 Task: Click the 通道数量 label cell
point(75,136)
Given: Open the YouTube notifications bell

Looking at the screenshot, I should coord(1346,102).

==

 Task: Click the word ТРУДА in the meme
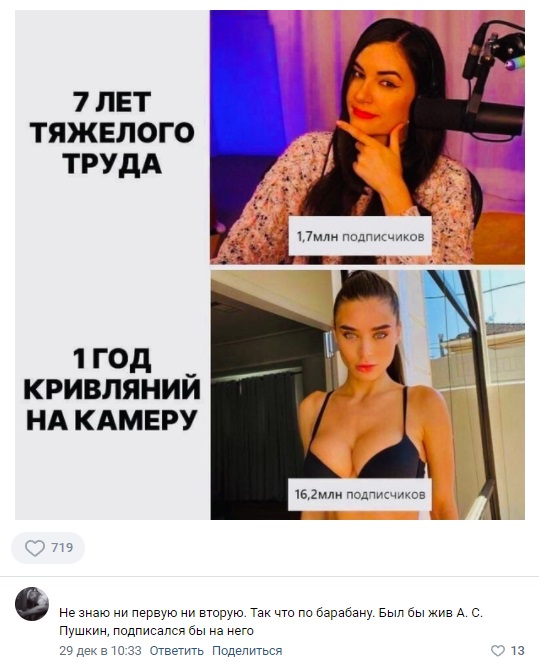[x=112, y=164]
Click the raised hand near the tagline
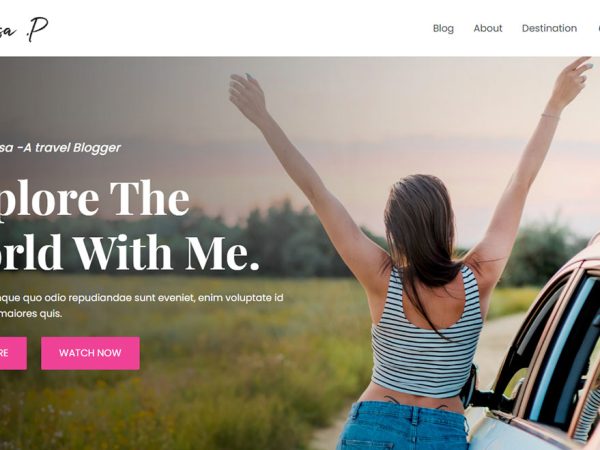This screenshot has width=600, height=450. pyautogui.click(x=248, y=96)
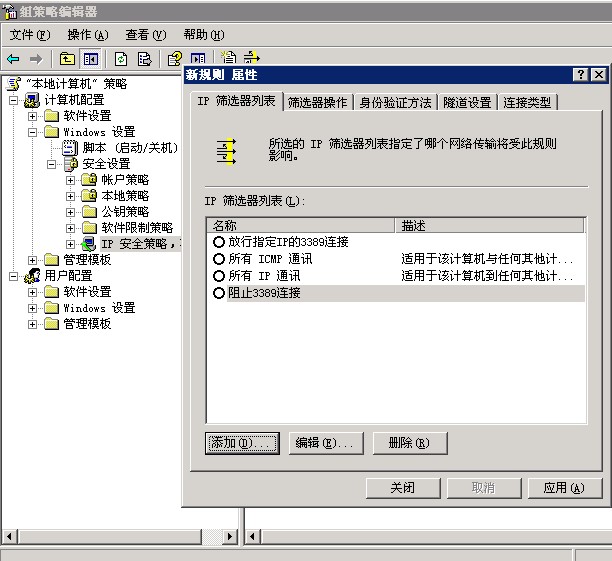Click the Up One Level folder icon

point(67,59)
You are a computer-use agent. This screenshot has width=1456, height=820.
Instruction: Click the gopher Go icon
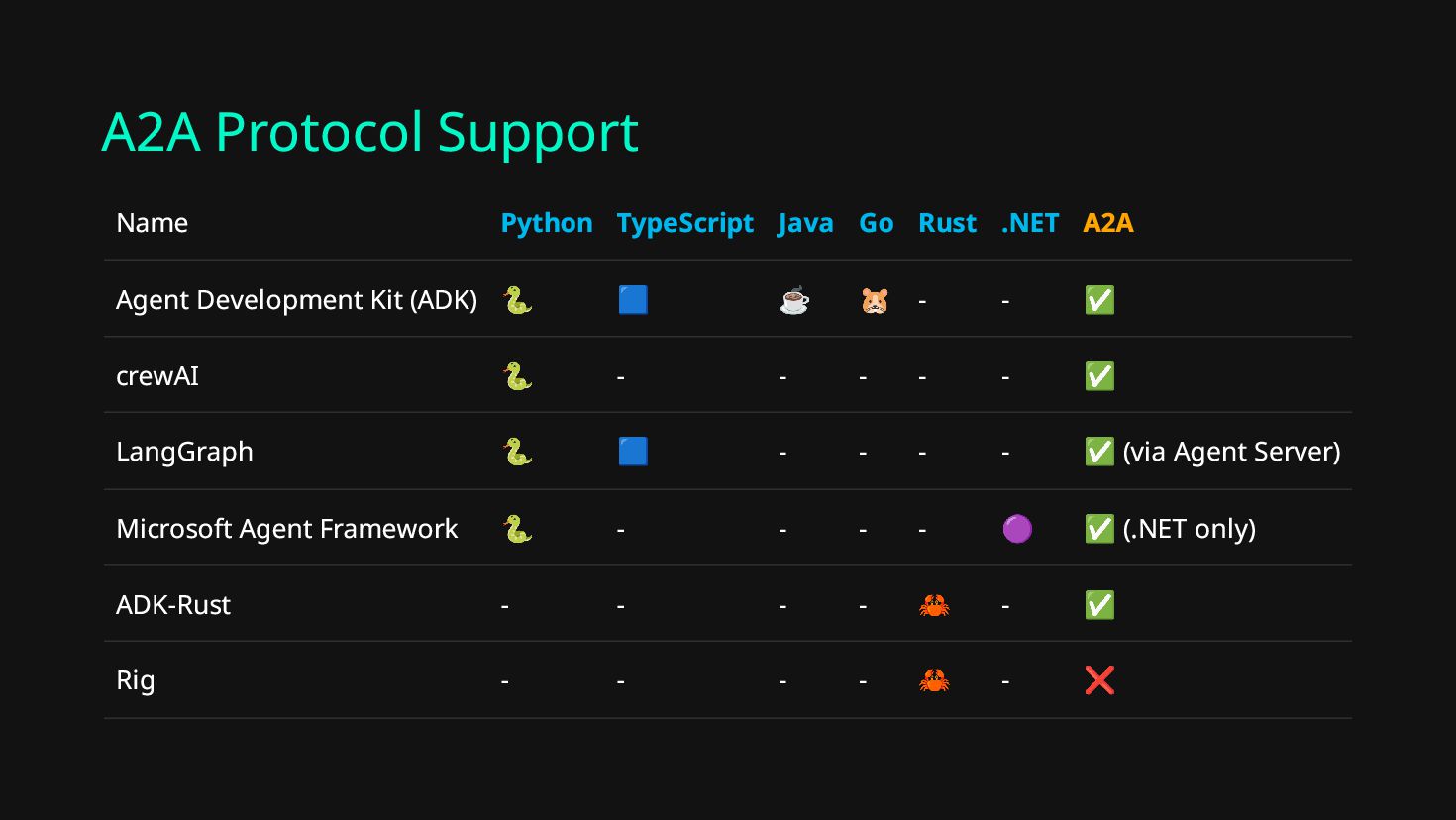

---

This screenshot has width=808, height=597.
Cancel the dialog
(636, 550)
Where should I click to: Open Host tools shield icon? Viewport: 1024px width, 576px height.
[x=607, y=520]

__HOW TO COMPLETE THIS TASK__
In the listing above, find the line with "Task: Click the word ТРУДА in the meme" and the line with "Instruction: Click the gopher Go icon". Transcribe those two and everything between, exactly, leaving out pictures.

__RESPONSE FOR THIS EXERCISE__
 Task: Click the word ТРУДА in the meme
[x=112, y=164]
Click the raised hand near the tagline
This screenshot has width=600, height=450. pyautogui.click(x=248, y=96)
Click the Up One Level folder icon

point(67,59)
You are a computer-use agent. This screenshot has width=1456, height=820.
Instruction: Click the gopher Go icon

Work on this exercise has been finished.